**Source material**
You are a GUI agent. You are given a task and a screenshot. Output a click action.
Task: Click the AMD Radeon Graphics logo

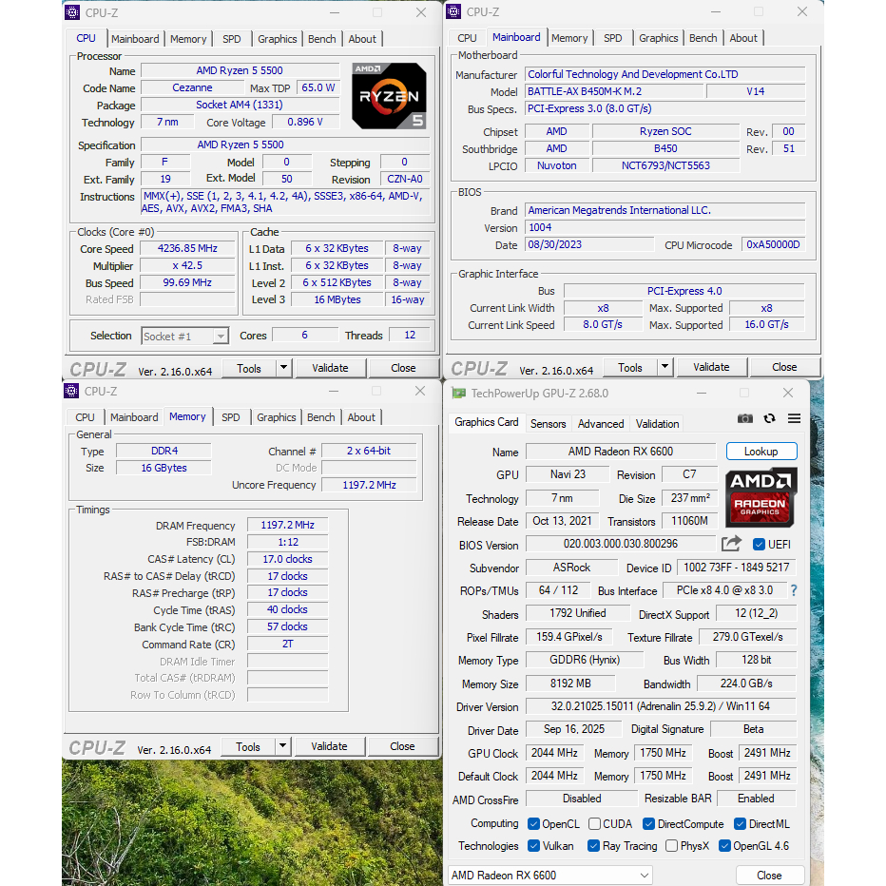tap(761, 496)
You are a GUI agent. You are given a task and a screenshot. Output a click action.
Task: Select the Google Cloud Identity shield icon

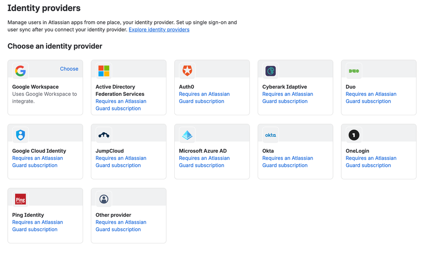[20, 135]
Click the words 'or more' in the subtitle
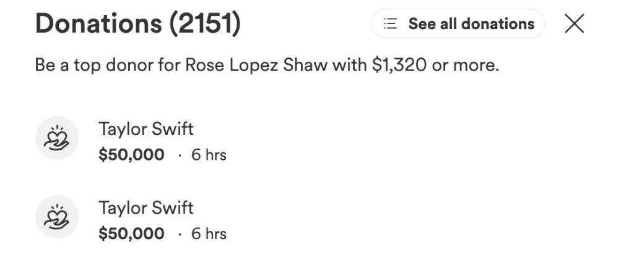Viewport: 634px width, 270px height. 465,65
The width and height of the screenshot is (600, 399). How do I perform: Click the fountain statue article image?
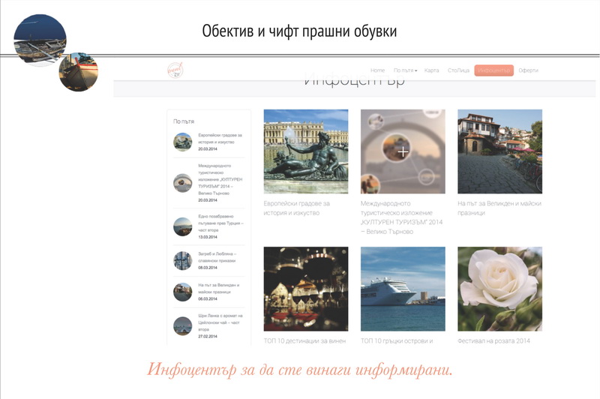click(306, 152)
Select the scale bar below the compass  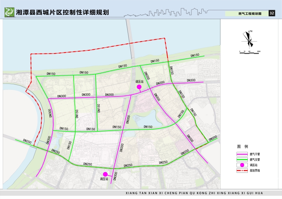tap(250, 52)
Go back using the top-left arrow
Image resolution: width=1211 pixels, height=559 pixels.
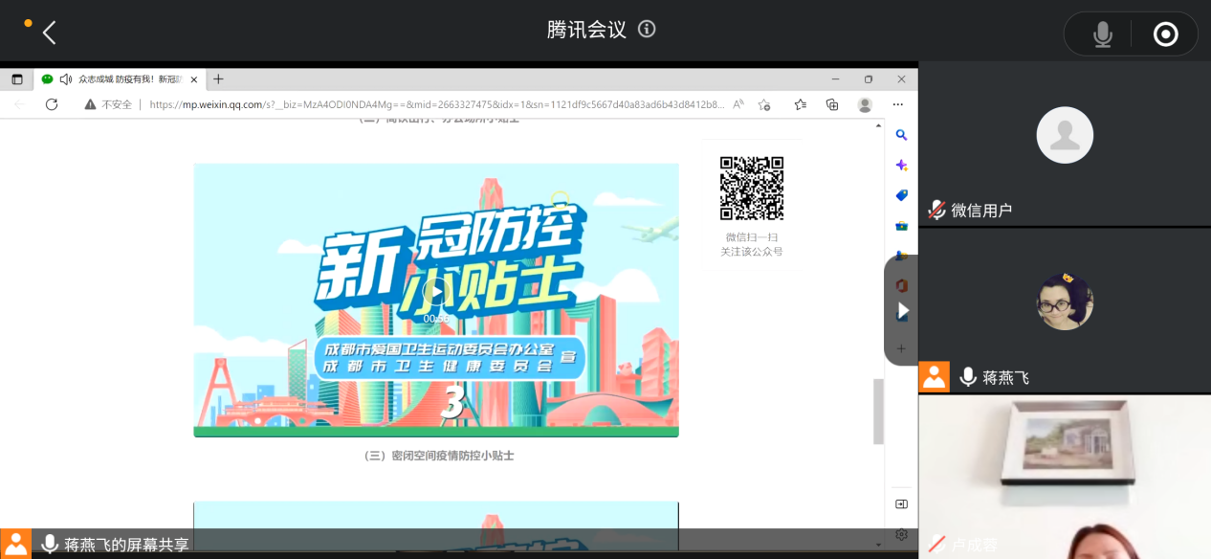[50, 33]
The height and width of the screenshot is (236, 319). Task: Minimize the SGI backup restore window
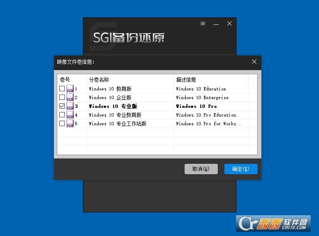click(x=216, y=24)
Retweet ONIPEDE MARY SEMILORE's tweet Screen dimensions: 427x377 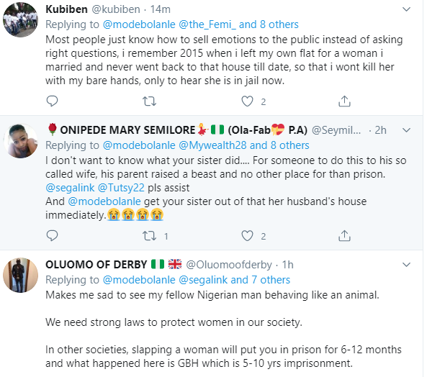[x=149, y=236]
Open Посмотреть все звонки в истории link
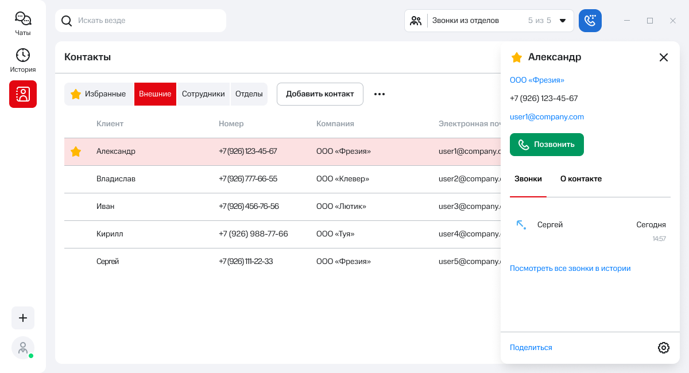 click(x=570, y=268)
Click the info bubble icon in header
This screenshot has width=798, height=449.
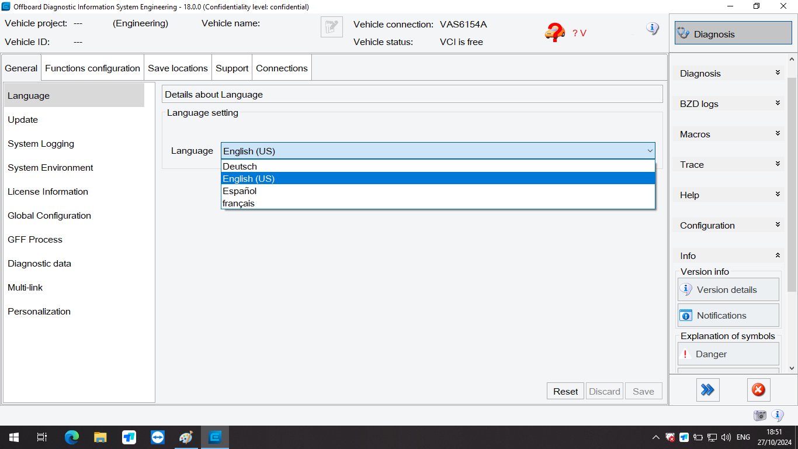click(x=653, y=28)
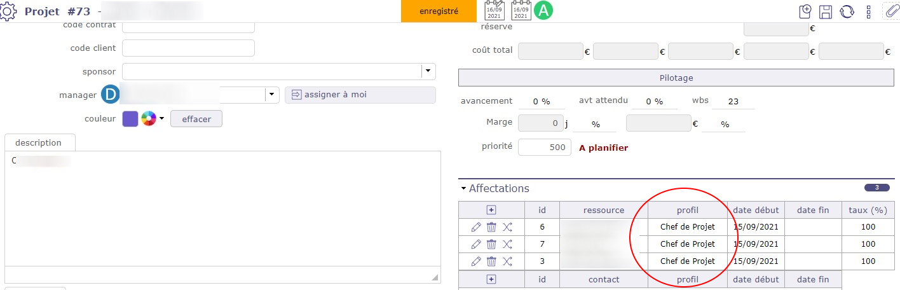The width and height of the screenshot is (900, 290).
Task: Click the 'effacer' color button
Action: pyautogui.click(x=196, y=119)
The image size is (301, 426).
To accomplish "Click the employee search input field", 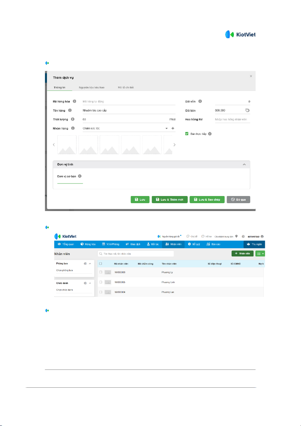I will pos(136,253).
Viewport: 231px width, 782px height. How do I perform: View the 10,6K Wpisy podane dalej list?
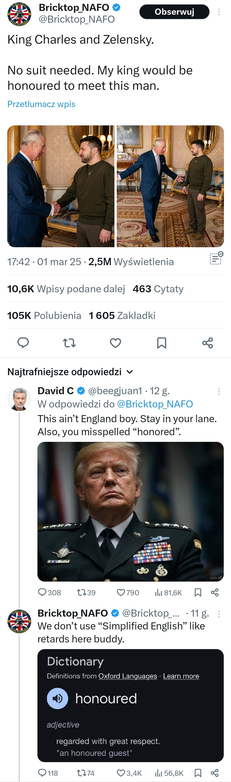(66, 289)
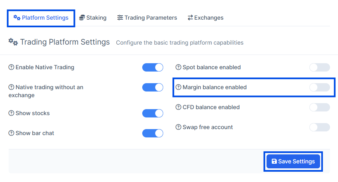Click help icon for Swap free account

[178, 127]

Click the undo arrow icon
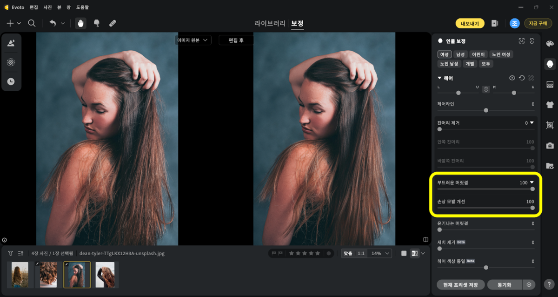[x=53, y=23]
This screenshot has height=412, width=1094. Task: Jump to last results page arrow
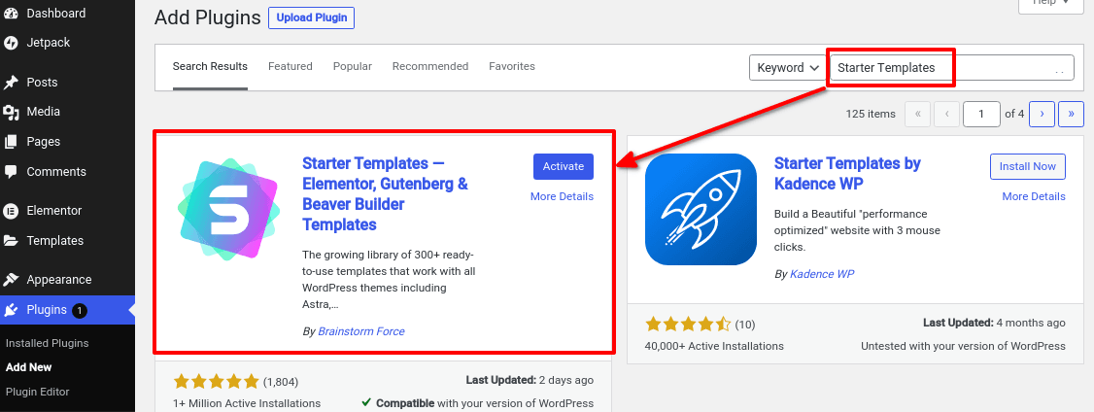tap(1071, 113)
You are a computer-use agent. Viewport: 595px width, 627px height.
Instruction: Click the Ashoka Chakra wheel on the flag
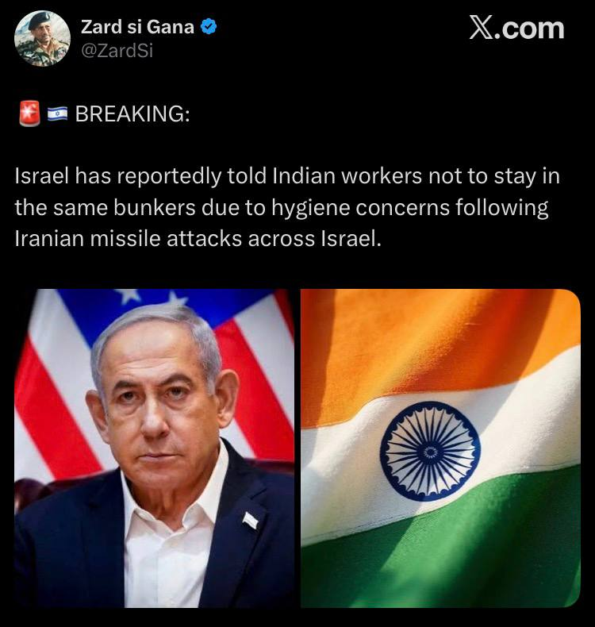(x=430, y=452)
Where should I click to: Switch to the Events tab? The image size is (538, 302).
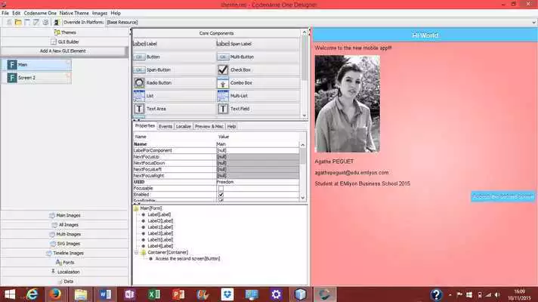tap(165, 126)
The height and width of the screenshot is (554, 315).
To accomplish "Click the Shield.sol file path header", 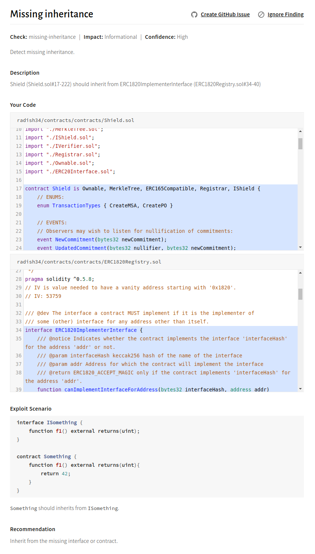I will coord(75,120).
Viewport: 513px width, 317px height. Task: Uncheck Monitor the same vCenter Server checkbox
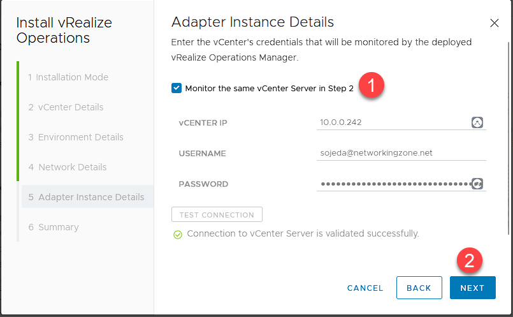177,89
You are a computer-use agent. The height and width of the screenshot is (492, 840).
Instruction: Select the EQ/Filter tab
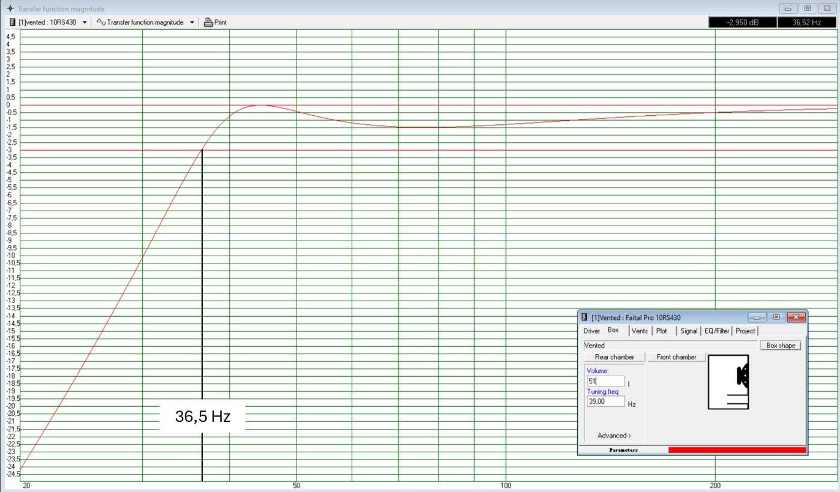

**Work to be completed**
Wherever a line in the data above contains the word "computer", copy that line.

**Result of this exercise**
You are a computer-use agent. Viewport: 595px width, 627px height.
You are a computer-use agent. The height and width of the screenshot is (492, 840).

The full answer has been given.